I did as he told, my heart pounding in my ears as I felt sweat start to trail down my spine. "Snape," I hissed, trying to scoot the dragons towards the sled and then trying to shake the brown off from where they were latched onto the toe of my boot with their teeth. "What is it?!"
"Wolves," Snape's voice was low and deep as his head started to sway back and forth. "Get them to the sled, now!"
It was easier said than done, especially since I couldn't bend over to lift them. I shook the bronze off and ignored their angry hissing as I tried to push the rest with my boot and vague shooing gestures with my hands. I cooed and tried to appear calm, but with every second that passed, I felt the fear climbing.
Snape was no longer still.

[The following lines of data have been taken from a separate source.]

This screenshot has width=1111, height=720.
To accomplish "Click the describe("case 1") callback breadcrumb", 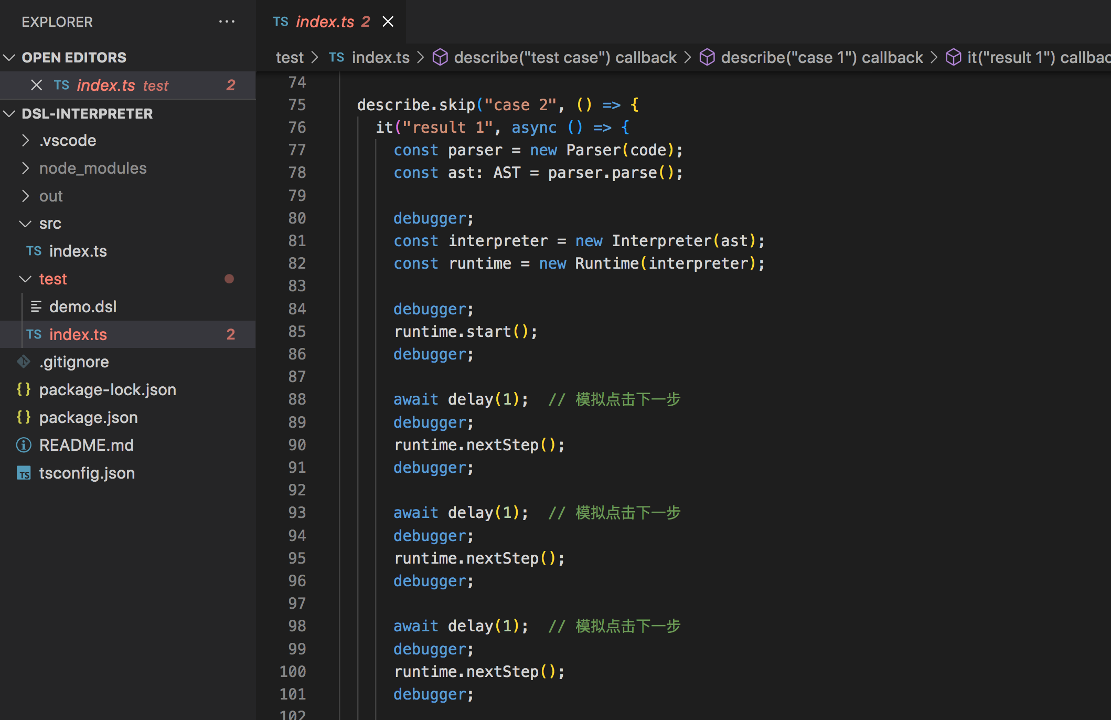I will (821, 57).
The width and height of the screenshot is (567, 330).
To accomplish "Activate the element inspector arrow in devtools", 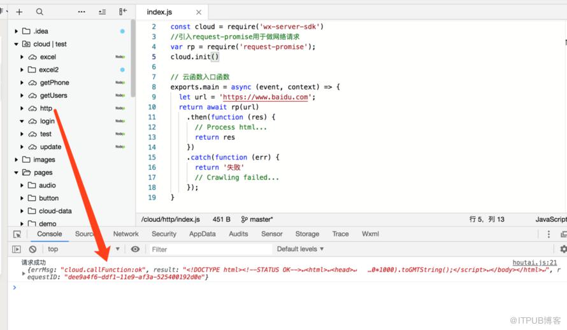I will point(17,235).
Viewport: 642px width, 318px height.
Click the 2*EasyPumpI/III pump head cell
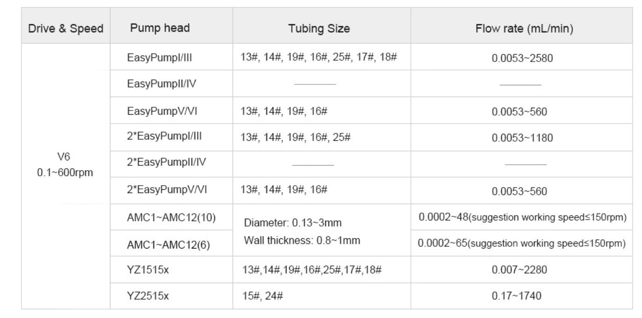click(171, 137)
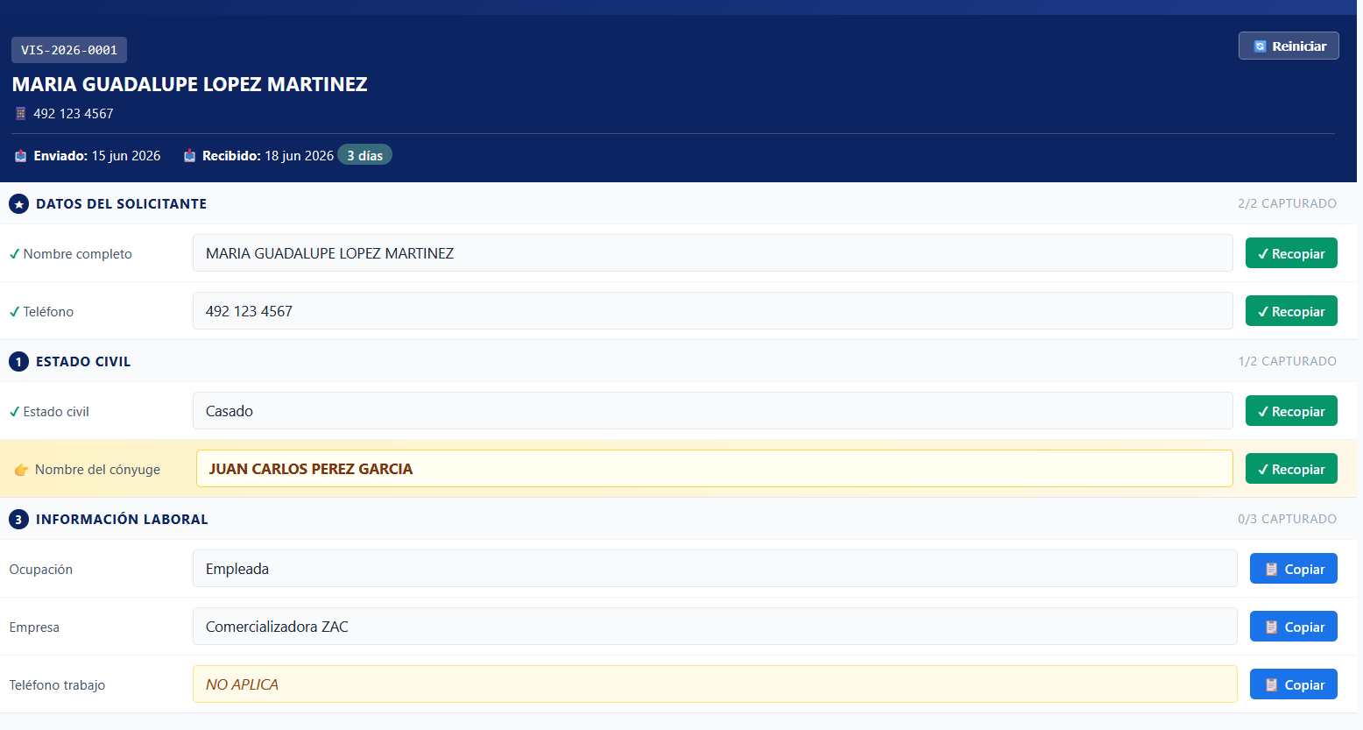Recopy the Nombre del cónyuge value
Screen dimensions: 1363x730
(x=1291, y=469)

His head snapped from one side the other and I was confused at the quickness of the motion until I realized he was tracking multiple targets. We were being surrounded.
I had nearly all of the hatchlings herded to the sled when Snape shrieked, and I fought not to cover my ears at the piercing noise. "Get to the sled!" He yelled once his cry died out and I could hear over the ringing of my ears. I wanted to do as he said, I nearly almost did…but the bronze and the black were still yards away, unaware of the danger they were in. I darted towards them, casting a protego with one hand while the other scooped up the last two dragons.
I hit the ground hard, the snow finding its way beneath my coat and shirt to chill my bare skin as I scrabbled to tuck the protesting hatchlings against me. A dull thud resonating from behind and I knew that the shield had taken a heavy hit.
The hatchlings in my grip and those by the sled were all crying now, their shrieks of terror filling the air as two more thuds followed the first. Beneath the sound of their cries, I could hear Snape's own high pitched roar, it was followed by a loud snarling that came from something much bigger.
"Get up!" Snape cried out and I scrabbled in the snow to get purchase while I struggled to hold the panicking dragons. "Leave them! Get up and run! The shield is failing, run Hari!"
My head turned at the sound of another thud and a loud snarl and I scrambled back as I took in our assailants. The term wolves should have been used more lightly. The beasts clawing and snarling at my flickering and cracking shield were massive, the smallest the size of a large pony. Their heads were as large as my torso and their teeth longer than my fingers.
"What the fuck?!" I shouted, crab walking backwards on one hand as I pressed the furious black and bronze dragons to my stomach. Their small talons were scraping shallow cuts in my soft belly, but I hardly even noticed over the pounding fear that had overtaken me. "What the fuck?! Severus? Severus?!"
The small black clawed up my side, crying loudly as it flung itself over my shoulder and towards the other terrified hatchlings. I let it go, urging the bronze to follow, but the little shit never listened to me before and today was no different.
The bronze dug its little talons into my gut and pushed away from me. I fought to keep my grip on its hide, but it wiggled away, hissing and spitting as it lunged itself towards the wolves. My grip on its tail stopped it just short of the flickering shield, and it stood on hind legs, extending its wings to appear bigger as it roared a tiny high pitched roar at the half a dozen beasts that snarled and salivated with hungry yellow eyes.
It looked like a flightless chicken cawing defiance to a predator that decided it was going to make poultry its next meal.
The spell flickered and I yanked the bronze back, gripping it around the chest and neck and pulling it away as the cracks started to spread across the transparent blue shield. "Hari, run!" Snape shrieked, but his cry was too late. I was too far from the sled; my shield was going to fail before I could even get to my feet.
The bronze continued to cry defiance as I turned away, pulling it beneath me as I covered it with my body. I knew that it was futile, but I hoped the wolves would be too busy with me to bother with something so small. Behind me, the shield broke with a loud crack and the growling intensified as I clenched my eyes closed and used my hand to press the bronze muzzle closed to quiet it.
I was expecting pain, tearing flesh, blood, and death. And they all came, just not all for me.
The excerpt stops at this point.